• Instruction
Copy the lines of the listing below word for word, from the line containing "Where should I click to: Open the Christensen-Burley" through the line containing "Looking at the screenshot, I should tap(759, 126).", inclusive.

------------

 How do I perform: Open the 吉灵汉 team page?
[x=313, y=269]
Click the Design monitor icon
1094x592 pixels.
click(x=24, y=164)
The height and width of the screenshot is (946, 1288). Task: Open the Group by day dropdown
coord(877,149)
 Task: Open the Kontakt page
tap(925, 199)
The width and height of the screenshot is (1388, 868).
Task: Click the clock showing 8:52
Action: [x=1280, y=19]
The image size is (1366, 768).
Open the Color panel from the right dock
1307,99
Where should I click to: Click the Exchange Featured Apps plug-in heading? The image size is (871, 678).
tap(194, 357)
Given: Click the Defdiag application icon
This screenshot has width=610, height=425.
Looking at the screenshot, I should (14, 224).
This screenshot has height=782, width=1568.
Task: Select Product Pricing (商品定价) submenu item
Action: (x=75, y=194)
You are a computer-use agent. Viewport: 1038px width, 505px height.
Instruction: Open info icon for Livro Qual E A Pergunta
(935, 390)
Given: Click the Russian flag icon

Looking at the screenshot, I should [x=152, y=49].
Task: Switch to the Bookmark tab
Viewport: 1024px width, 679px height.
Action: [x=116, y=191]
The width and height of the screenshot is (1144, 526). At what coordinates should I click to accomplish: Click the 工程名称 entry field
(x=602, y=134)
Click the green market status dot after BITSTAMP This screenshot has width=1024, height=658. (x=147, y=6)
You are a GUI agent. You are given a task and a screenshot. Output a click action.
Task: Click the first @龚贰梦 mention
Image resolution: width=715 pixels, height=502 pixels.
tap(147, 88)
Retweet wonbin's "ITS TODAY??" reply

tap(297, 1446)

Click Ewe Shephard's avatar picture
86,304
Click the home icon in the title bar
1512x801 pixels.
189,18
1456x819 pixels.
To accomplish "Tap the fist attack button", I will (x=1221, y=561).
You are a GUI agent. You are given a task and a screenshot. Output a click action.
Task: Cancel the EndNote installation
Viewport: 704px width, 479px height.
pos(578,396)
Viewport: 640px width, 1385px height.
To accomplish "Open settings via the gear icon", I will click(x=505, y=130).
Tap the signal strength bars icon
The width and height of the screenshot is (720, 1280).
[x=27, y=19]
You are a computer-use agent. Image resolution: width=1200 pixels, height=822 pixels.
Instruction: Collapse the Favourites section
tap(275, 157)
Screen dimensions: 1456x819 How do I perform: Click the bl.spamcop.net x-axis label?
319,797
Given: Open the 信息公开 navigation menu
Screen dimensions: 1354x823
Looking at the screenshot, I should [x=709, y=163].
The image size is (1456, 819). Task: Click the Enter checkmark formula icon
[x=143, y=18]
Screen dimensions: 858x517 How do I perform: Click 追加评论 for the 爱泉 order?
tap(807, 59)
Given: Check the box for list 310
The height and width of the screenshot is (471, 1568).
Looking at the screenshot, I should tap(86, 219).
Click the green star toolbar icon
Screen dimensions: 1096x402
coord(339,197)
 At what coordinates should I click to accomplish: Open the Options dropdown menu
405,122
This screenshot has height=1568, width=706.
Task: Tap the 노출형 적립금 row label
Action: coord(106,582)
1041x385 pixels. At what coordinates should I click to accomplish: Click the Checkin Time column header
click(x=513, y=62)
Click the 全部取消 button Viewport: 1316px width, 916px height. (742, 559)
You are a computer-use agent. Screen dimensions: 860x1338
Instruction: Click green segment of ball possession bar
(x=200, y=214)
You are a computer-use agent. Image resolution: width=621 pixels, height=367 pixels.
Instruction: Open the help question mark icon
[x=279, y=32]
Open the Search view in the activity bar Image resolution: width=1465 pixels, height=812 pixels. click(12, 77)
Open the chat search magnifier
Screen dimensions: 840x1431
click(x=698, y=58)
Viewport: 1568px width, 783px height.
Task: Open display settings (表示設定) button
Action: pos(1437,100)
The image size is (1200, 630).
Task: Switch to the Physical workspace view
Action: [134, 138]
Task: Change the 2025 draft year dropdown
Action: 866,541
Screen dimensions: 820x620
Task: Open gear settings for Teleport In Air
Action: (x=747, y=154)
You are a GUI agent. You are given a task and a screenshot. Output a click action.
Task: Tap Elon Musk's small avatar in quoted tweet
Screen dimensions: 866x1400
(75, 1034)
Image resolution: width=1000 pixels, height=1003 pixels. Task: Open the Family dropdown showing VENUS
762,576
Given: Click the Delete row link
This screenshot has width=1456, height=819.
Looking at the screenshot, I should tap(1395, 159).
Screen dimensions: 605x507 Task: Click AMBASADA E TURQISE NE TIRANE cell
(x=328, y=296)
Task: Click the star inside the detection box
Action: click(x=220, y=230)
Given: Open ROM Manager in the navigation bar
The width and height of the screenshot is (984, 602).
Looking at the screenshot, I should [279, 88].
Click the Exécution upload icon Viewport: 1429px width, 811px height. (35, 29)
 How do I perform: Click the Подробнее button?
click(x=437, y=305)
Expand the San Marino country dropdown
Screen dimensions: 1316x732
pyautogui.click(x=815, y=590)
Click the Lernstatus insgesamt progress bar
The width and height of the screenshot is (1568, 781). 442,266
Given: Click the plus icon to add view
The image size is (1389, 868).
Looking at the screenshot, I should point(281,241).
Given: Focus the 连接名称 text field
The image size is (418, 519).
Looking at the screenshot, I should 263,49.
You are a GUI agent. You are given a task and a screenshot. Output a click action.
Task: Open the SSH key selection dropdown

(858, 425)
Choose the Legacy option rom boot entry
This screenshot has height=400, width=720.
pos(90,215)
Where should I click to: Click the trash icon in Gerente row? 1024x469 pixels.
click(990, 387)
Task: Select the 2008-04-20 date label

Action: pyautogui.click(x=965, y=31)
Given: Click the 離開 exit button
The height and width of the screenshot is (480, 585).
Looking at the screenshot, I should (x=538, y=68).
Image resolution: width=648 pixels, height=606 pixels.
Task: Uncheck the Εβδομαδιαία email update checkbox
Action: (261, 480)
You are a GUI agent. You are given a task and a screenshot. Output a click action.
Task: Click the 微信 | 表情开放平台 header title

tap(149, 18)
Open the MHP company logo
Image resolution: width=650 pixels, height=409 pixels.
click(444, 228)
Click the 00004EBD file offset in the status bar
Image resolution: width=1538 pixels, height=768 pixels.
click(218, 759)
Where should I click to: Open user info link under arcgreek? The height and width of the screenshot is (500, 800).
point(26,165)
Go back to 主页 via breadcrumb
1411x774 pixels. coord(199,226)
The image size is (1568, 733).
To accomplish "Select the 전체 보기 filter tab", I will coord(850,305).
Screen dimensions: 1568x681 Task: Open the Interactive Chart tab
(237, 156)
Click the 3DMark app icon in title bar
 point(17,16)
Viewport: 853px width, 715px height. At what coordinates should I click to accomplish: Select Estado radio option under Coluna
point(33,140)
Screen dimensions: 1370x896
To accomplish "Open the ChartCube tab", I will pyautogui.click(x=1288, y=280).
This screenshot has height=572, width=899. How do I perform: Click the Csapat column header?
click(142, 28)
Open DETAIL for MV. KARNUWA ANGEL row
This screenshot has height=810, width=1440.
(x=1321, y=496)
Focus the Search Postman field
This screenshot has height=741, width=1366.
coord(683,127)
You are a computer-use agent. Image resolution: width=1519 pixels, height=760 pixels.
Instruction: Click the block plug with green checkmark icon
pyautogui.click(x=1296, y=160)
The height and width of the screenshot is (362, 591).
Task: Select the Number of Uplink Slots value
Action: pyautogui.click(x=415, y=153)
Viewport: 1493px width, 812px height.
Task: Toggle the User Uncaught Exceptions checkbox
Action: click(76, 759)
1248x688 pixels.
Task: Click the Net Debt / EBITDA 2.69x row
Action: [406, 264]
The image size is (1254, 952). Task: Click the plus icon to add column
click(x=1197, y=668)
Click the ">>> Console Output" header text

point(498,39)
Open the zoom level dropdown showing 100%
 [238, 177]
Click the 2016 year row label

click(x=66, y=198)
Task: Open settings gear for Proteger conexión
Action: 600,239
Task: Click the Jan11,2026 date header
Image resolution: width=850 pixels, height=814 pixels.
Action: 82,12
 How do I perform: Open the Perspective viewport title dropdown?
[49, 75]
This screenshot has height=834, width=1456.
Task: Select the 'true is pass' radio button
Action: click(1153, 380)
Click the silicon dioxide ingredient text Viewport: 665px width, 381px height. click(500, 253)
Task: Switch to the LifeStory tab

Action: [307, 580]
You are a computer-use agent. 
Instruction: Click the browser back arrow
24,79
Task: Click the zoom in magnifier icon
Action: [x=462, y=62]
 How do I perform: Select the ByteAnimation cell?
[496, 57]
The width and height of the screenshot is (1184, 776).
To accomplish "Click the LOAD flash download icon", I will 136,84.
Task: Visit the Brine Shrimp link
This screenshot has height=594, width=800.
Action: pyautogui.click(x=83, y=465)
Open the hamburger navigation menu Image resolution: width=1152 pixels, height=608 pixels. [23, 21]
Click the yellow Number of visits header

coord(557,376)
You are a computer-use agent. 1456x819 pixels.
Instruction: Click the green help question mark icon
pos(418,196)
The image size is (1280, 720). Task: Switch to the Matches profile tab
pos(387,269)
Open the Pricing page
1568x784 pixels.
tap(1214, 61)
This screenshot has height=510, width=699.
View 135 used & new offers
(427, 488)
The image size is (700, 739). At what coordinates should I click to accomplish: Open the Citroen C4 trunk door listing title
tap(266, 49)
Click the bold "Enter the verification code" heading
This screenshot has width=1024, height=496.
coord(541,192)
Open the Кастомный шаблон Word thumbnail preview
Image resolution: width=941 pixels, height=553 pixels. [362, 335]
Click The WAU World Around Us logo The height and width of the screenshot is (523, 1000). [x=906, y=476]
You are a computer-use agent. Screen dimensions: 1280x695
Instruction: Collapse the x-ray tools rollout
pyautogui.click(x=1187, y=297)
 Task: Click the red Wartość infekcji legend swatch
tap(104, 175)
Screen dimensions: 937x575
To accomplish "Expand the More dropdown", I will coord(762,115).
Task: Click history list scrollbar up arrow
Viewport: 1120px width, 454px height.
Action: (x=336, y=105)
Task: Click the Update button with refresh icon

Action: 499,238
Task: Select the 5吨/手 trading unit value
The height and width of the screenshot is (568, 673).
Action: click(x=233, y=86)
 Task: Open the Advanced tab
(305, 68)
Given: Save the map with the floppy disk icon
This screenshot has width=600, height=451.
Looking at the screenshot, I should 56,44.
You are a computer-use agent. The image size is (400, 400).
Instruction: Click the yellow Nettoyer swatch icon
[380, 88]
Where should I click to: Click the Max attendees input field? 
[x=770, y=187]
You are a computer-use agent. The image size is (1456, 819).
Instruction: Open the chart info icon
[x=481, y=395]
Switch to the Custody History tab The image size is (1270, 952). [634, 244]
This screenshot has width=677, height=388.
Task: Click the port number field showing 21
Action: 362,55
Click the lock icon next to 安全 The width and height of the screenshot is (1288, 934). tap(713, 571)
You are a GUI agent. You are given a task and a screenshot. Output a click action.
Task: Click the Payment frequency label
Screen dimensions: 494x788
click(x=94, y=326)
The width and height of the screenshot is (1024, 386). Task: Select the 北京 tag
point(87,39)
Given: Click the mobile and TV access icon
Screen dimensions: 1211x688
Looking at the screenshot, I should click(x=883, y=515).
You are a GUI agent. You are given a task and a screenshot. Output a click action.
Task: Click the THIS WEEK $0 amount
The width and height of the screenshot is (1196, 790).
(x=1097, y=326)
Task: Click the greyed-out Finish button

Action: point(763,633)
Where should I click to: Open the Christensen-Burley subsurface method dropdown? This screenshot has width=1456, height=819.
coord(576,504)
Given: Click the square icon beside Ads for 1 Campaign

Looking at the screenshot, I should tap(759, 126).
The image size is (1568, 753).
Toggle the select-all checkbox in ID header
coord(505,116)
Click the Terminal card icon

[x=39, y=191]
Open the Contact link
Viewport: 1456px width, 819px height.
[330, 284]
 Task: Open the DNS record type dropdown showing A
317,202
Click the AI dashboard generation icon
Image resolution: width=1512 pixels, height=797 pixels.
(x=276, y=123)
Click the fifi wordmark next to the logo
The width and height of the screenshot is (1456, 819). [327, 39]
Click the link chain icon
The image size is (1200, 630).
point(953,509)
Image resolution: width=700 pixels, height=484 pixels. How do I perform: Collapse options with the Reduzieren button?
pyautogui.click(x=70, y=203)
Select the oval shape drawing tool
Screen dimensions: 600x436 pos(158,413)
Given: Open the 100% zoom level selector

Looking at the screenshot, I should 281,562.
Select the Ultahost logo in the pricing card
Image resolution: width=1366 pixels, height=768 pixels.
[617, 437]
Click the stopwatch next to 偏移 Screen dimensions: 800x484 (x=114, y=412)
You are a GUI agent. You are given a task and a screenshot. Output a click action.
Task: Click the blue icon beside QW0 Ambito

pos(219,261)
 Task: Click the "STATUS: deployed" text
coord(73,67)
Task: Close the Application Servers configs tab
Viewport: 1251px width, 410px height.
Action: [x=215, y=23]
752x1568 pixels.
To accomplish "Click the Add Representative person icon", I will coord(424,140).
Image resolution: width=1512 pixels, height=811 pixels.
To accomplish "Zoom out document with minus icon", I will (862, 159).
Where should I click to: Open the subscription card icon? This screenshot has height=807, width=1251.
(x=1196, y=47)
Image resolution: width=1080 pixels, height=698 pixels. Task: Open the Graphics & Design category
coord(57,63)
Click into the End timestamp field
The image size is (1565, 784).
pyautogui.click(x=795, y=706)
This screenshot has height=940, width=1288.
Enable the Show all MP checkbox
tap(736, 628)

------------

• The response
Where should I click to: Open the Christensen-Burley subsurface method dropdown? This screenshot has width=1456, height=819.
coord(576,504)
Given: Click the square icon beside Ads for 1 Campaign

Looking at the screenshot, I should tap(759, 126).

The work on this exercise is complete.